Jeder E-Mail-Dienst speichert die Nach­richten seiner Kunden im Klar­text. Das störte jahre­lang kaum jemanden. Heute stoßen sich auf Sicherheit bedachte Nutzer daran. Unzäh­lige Berichte über Sicher­heits­lecks und Computer­einbrüche lassen den Schluss zu: Kein Server ist hundert­prozentig sicher vor neugierigen Dritten.

Als erster Dienst bietet Mailbox.org an, Nach­richten verschlüsselt zu speichern. Einge­hende Nach­richten werden verschlüsselt abge­legt, sobald ein Kunde seinen öffent­lichen PGP-Schlüssel beim Mail­dienst hinterlegt. Mit der Anleitung im Internet gelingt das auch Laien. Erheblich komplizierter ist es, auch ausgehende und ältere Mails verschlüsseln zu lassen. Für Hacker sehen verschlüsselte Nach­richten aus wie Zahlensalat.

Wie oft Ermitt­lungs­behörden Zugriff auf Mail­konten verlangen, zeigen die Trans­parenzbe­richte der geprüften Anbieter. Beispiel Posteo: 2013 erhielt die Firma sieben Auskunfts­ersuchen. Sechs wies sie ab, viermal stellte Posteo unter anderem wegen Nötigung, Ermunterung zu rechts­widriger Koope­ration und Miss­achtung geltenden Rechts Straf­anzeigen oder Dienst­aufsichts­beschwerden gegen die Auskunftersuchenden.

Bei Posteo richtet der Kunde das Konto anonym ein und kann anonym bezahlen. Selbst die Sicher­heits­funk­tion Zwei-Faktor-Authentifizierung (2FA) realisiert Posteo anonym, beispiels­weise mit einer App oder einem speziellen USB-Stick. Mehr dazu im Schnell­test Yubikey – kleiner Schlüssel für großen Schutz. Anonyme Zwei-Faktor-Verfahren bieten auch Google Gmail, Mail.de, Mailbox.org und Microsoft Outlook.com.

Voller Schutz: Immer noch Hand­arbeit

E-Mail-Provider Test

Mitleser aussperren.

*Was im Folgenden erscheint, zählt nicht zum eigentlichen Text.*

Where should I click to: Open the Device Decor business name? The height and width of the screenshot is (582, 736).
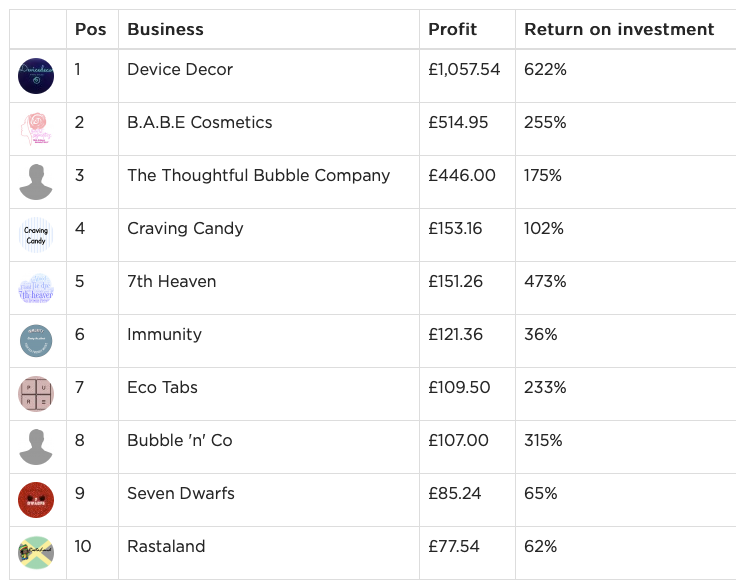point(180,69)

Wer E-Mails zum Beispiel mit PGP verschlüsselt ist auf der sicheren Seite. Auf mobilen Endgeräten ist PGP aber immer noch kompliziert einzurichten und zu nutzen.

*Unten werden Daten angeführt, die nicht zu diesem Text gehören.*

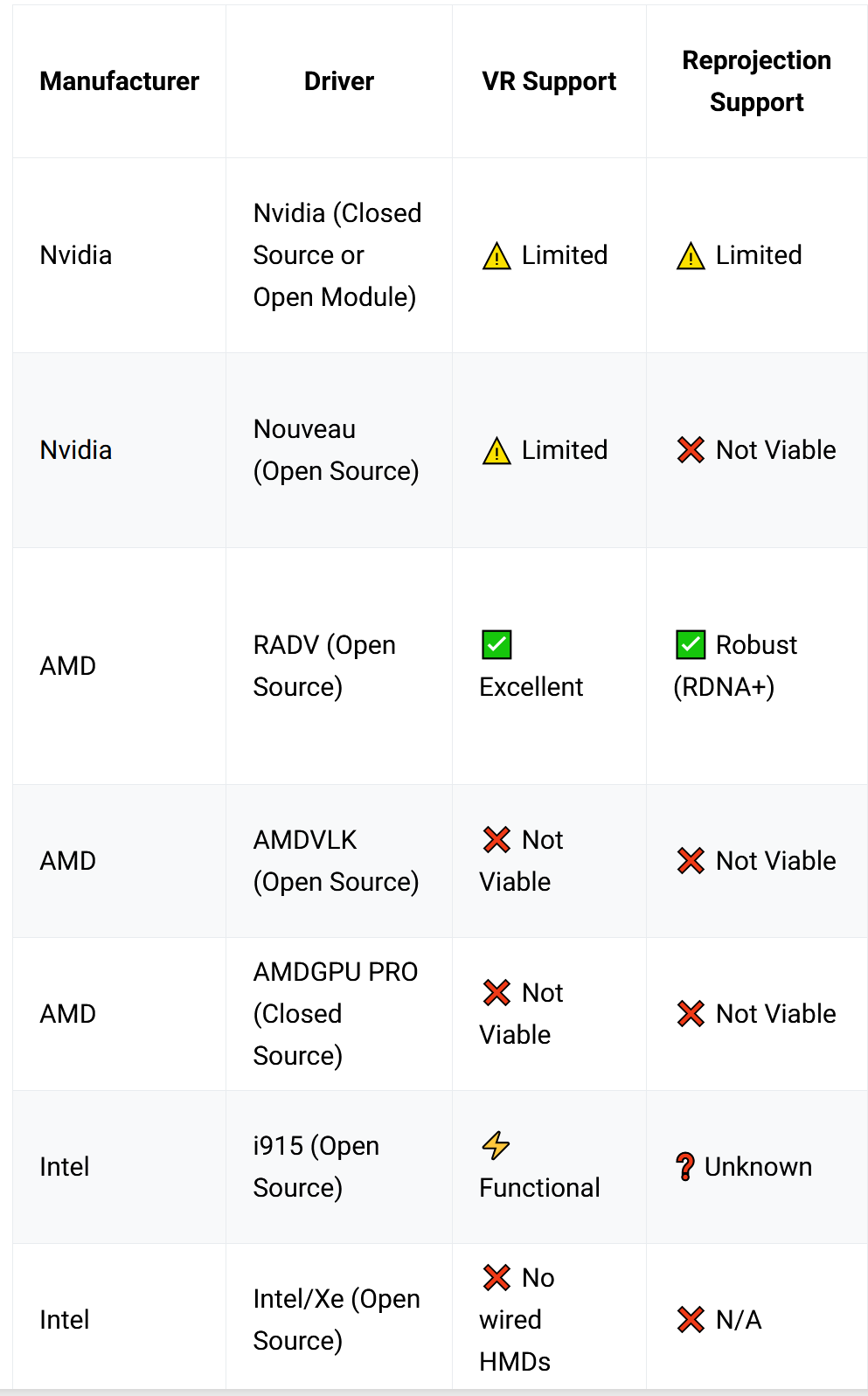Click the Driver column header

Die Trendwende zu mehr Sicherheit ist da. Für wirk­lich sichere Über­tragung müssten Kunden ihre Mails aber immer noch selbst verschlüsseln – so, dass nur der Empfänger sie lesen kann. Im Fachjargon heißt das Ende-zu-Ende-Verschlüsselung (Test Verschlüsselung: Wie Sie Ihre E-Mails vor Schnüfflern schützen, test 3/2014). Momentan ist sie von Laien nicht einfach einzurichten. Das wird sich hoffentlich bald ändern.

*) Korrigierte Fassung

Einige Passagen im Text, insbesondere jene zur Verschlüsselung von E-Mails auf den Servern der Anbieter und zur Zwei-Faktor-Authentifizierung des Dienstes Posteo, wurden am 3. Februar 2015 geändert. Urteile in der Tabelle sind von der Korrektur nicht betroffen.